City watchdog finds 170 people with contracts that breach bonus rules as it tries to tighten up pay code
More than 2,800 people in the City took home more than £1m last year, the Financial Services Authority (FSA) revealed today as it prepared to stop City firms exploiting potential loopholes in its pay code. Providing a rare insight into pay levels in the City, the regulator said it had found 170 people whose contracts breached new rules that require up to 60% of bonuses to be deferred over three years. The FSA said it had applied pressure to their employers to change the contracts.
The rules are designed to discourage excessive risk-taking and were introduced after the meltdown in the financial industry in the autumn of 2008. The FSA also revealed that the industry had lobbied for a relaxation of its ban on guaranteed bonuses that run for more than a year, claiming it was having an “adverse effect on employee mobility or staff retention”.
As the FSA began a consultation on its pay code, it warned that its scope would have to expand from 27 companies to 2,500 as a result of new European rules, known as the capital requirements directive.
In the wide-ranging consultation, the FSA also set out ways to stop “rewards for failure” and to ensure that pensions do not inadvertently reward poor performance, by demanding that any enhanced contributions are held in shares for five years.
The regulator also said that companies should decide how much money to pour into their annual bonus pots on the basis of the amount of profit being made rather than the size of the revenue generated. The FSA said that paying bonuses out of revenue would not “pay sufficient regard to the quality of business undertaken or services provided”.
The FSA reviewed the deferral arrangements of 4,300 City workers covered by its code because they were senior managers, influential traders or because they earned more than £1m. It said that 2,800 of them came under the code because they earned at least £1m and 1,300 of these were employed by UK banking groups, with the rest at big investment banks.

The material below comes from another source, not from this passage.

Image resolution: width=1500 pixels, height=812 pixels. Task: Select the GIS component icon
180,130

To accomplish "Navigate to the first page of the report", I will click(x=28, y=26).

The consultation is taking place as a result of the changes in Europe, and because of new powers that were handed to the FSA in the dying days of the Labour administration, such as allowing the regulator to tear up contracts that it believes encourage bankers to take too much risk.
“A new rule will be introduced that defines instances where breaches of the code may render a contract void and/or require recovery of payments made,” the FSA said.
It acknowledges that some companies covered by the existing code are concerned about their competitive position, saying: “The firms currently within scope of the code have expressed concerns about losing their staff to competitors outside the scope of the code.” But with the EU now enforcing a pay code across Europe there are hopes that this might become less of a problem. Even so, this point was echoed by the British Bankers’ Association. “We now need other countries to co-ordinate their reforms with the UK and EU rules,” the lobby organisation said.
Tom Gosling, reward partner at PricewaterhouseCoopers, said: “There is a wider question of differences in regulatory approach at the global level creating an uneven playing field, and a risk of geographic arbitrage in favour of jurisdictions that are perceived to be more lenient.”
The regulator intends to clamp down on some of the methods used by companies to avoid its existing code. It plans to stop employers paying staff through “alternative vehicles” or offering staff loans which effectively enable them to behave as if they had received their bonuses.
Any companies that allow staff to use hedging strategies to buy insurance contracts to protect their bonuses will also be regarded as in breach of the FSA rules. The regulator believes this would break one of the basic tenets of its code – “that remuneration policies must be consistent with and promote effective risk management”.
Gosling said it was “encouraging” that the FSA had committed to adopting a “proportional” approach in implementing the code, which means it will take into account the size, nature, the scope and the complexity of the firm’s activities.